The road towards asynchronous programming

Where do we go from here? Clearly, the ergonomics of using poll leave a lot to be desired, so maybe we can find a good abstraction for it? Without spoiling too much: Our aim is to 'invent' what is know as asynchronous programming, which Rust has as a core language feature.

The term asynchronous means that we can have multiple concurrent logical flows in the context of one or a handful of threads. We saw that we could achieve this for network connections using poll: Multiple connections were open concurrently, we could even read from them, all from a single thread. As a consequence, we lost the order of operations in our code. What do we mean by that? Suppose we have 4 connections A, B, C, and D. In a synchronous program, we always have an established order in which we read from these connections, for example ABCD. In an asynchronous program, we don't know in which order we will read from these connections. It could be ABCD, but it could also be any other order, such as DCBA or even ABAACAD.

A fundamental property of asynchronous code is the decoupling of computations from their result. In a synchronous program, these two are tied together: We call a function (computation) and once the function exits we get its result. We call read on a TcpStream and get the bytes from the stream. In an asynchronous program, we request the computation, then do something else and only return to the computation once its result is available! This is exactly what we did with poll: We requested to be notified when data is ready to be read from a network connection, but instead of waiting on that specific connection, we might read from another connection that is ready, accept a new connection or do anything else, before finally returning to this specific network connection and reading the data.

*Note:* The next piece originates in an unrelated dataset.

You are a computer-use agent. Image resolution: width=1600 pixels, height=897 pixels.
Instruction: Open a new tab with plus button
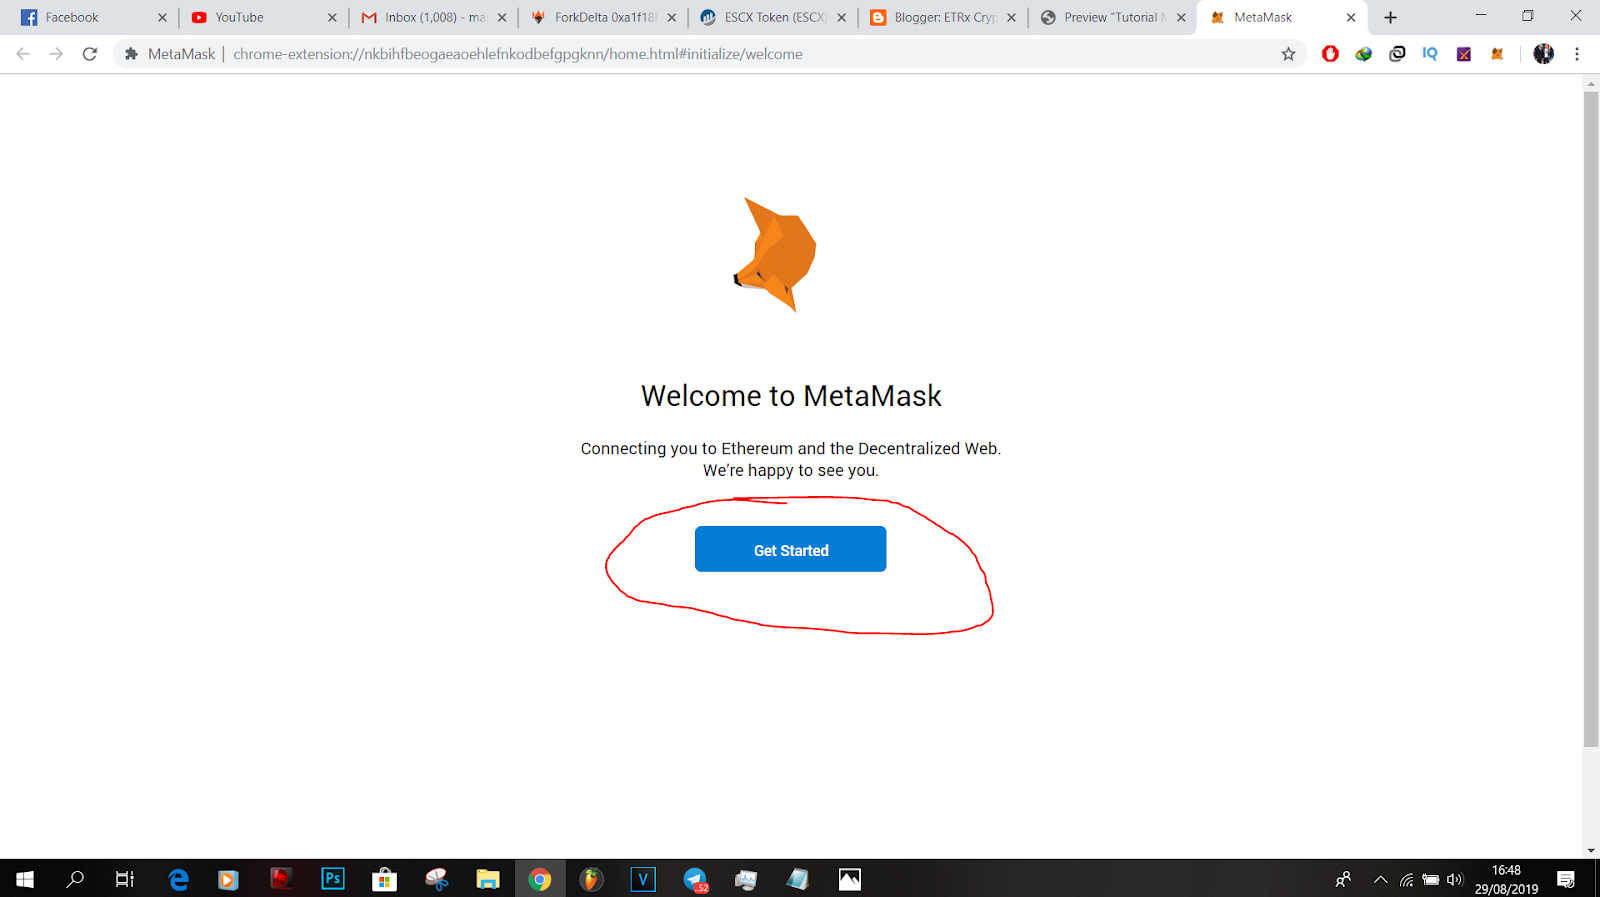pos(1390,17)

Image showing difference between synchronous and asynchronous code

Making our `poll` based server easier to use

The first step on our journey towards asynchronous programming is to make our previous server code easier to use. We saw that we could use the mio library and handle multiple concurrent connections using the Poll type, but the code itself was pretty complex. The main problem is that the actual reading of data from a TcpStream is now tightly coupled with the event loop. Recall this code:

#![allow(unused)]
fn main() {
if let Some(connection) = connections.get_mut(&token) {
    let mut buffer = vec![0; 1024];
    loop {
        match connection.read(buffer.as_mut_slice()) {
            // ...
        }
    }
}
}

If we want to do something with the data that was read, we have to insert this new code right here after the end of this loop, deep within the event loop code. It would be great if we could register a callback function that gets called from this code with the &[u8] buffer containing all read data. Callbacks are a good tool for making asynchronous code possible, because the code within the callback might be called at some later point, but we can write it very close to where we initiate the asynchronous computation.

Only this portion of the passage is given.